‘Scoop’ on Philly
Before last week, I’d never visited Philadelphia but wanted to. I got the opportunity thanks to the Association of Alternative Newsweeklies, which held its annual convention there, and my boss, who footed the bill. (My wife paid her own way.)
“Official” activities showed off some hip sides of the city. We sampled dishes from Philly’s top chefs in the grand old 30th Street Station. We spent a night out in the Northern Liberties, a classic redevelopment project with bars, restaurants, arts spaces, offices, and seemingly every other building undergoing a facelift. We drove through areas that looked like San Francisco and others that looked like Washington, D.C., for better and worse in both cases.
The city is a lot cooler than we expected, heat and humidity notwithstanding. That’ll make the tourism marketers happy, but I’m not shooting for a blurb on gophilla.com. I say that after seeing a side that’s not quite like the brochures, thanks to a decidedly unofficial guide.

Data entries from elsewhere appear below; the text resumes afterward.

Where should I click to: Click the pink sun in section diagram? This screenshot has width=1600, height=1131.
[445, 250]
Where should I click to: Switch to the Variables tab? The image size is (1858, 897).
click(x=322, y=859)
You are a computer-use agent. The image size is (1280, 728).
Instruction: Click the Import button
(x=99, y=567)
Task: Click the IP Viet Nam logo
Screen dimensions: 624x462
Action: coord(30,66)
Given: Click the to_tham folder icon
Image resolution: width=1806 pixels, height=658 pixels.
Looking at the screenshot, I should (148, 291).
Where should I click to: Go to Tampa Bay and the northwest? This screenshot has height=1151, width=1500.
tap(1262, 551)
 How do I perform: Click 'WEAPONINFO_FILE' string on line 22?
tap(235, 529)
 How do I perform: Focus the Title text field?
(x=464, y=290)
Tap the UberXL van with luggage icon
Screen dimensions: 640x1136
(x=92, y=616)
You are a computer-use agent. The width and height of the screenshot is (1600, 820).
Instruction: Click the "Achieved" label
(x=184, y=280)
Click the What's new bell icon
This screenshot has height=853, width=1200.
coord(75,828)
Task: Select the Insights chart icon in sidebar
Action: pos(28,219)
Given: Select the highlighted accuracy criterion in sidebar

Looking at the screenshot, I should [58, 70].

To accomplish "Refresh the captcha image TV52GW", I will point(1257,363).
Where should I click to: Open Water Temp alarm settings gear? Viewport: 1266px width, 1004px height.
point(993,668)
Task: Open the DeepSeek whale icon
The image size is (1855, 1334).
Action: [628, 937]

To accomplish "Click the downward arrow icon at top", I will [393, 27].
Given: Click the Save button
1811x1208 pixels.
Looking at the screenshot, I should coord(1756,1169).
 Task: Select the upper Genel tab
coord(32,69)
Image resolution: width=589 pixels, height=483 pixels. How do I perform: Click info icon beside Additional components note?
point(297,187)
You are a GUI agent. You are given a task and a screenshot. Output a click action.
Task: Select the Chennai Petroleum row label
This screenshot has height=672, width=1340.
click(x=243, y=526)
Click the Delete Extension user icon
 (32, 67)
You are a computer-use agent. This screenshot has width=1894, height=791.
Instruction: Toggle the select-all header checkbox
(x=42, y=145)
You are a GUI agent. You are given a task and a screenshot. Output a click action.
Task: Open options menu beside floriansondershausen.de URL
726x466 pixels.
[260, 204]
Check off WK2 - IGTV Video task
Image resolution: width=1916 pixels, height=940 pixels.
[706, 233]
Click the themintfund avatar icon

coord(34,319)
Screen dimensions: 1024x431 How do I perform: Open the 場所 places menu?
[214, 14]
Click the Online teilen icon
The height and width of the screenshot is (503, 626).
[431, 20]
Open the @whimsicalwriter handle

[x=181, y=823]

As Thursday turned to Friday, between the opening-night parties and the nightly nightcap in the hotel bar, I stepped out onto Market Street for a leisurely stroll. I like to do this in a new city—there’s no better way to find the real nightlife than to look for yourself.
I walked a half-block, and as I surveyed 13th Street in both directions, I heard, “What street are you looking for?”
Turning, I saw a man about my height and build, black, toting a hefty backpack, wearing a T-shirt, pants and sneakers. He was a few yards away—not in my personal space.
“None in particular,” I replied, “just looking around.”
“Let me give you a tour,” he said. “Don’t be afraid; this is the city of brotherly love. Love ya, brother!”
He introduced himself as “Scoop.” He’s a true man of the streets—he said he, his wife and son sleep near City Hall, two blocks from the Marriott and the convention center. He has a job waiting for him in New Orleans, where he’ll make $40 an hour working construction … when he can get down there.
Did he really? Who knows. He also told me he shook the mayor’s hand that night, and a few days earlier Donald Trump gave him $100 and took his family to dinner at Maggiano’s.
Even if those tales were tall, his tour tidbits were on the level.
We saw plenty of street people, though none came up or shouted out to us. Philly has more homeless now than in the ’90s, when City Hall was run by Ed Rendell—“the best mayor Philly’s ever had,” Scoop declared, explaining that civic improvement declined after Rendell stepped down. (Now Pennsylvania’s governor and adviser to Hillary Clinton, Rendell spoke at AAN’s closing-night gala.)
Scoop took me to nearby landmarks, pointed out others and told me which streets to avoid at night. We parted ways after a half-hour, but not before I gave him $20—the hourly rate he’s counting on, and money well spent.
Comings and goings: This issue’s cover story represents the farewell contribution of Monica Unhold, a two-stint intern of ours who’s graduated from Chico State and gotten a grant-funded internship at the San Diego Union Tribune.
Andrew Boost also graduated; at last word, he was weighing photography offers in San Francisco and Switzerland. Laura Hauser is in Italy this summer, and Jessica Stevens is heading to Germany. Angela Lashbrook, Chico High class of 2008, is off to a fine-arts institute this fall, when Stephanie Maynard will rejoin us.
Meanwhile, we’re thrilled to welcome back Tang Lor for a second summer internship, as well as continuing interns Bryce Benson and Brittni Zacher. New to the CN&R are UC Berkeley student Nicole McGovern and Chico State students Katie Booth, Sergy El-Morshedy and Sarah Kelly. I think that’s everyone … phew!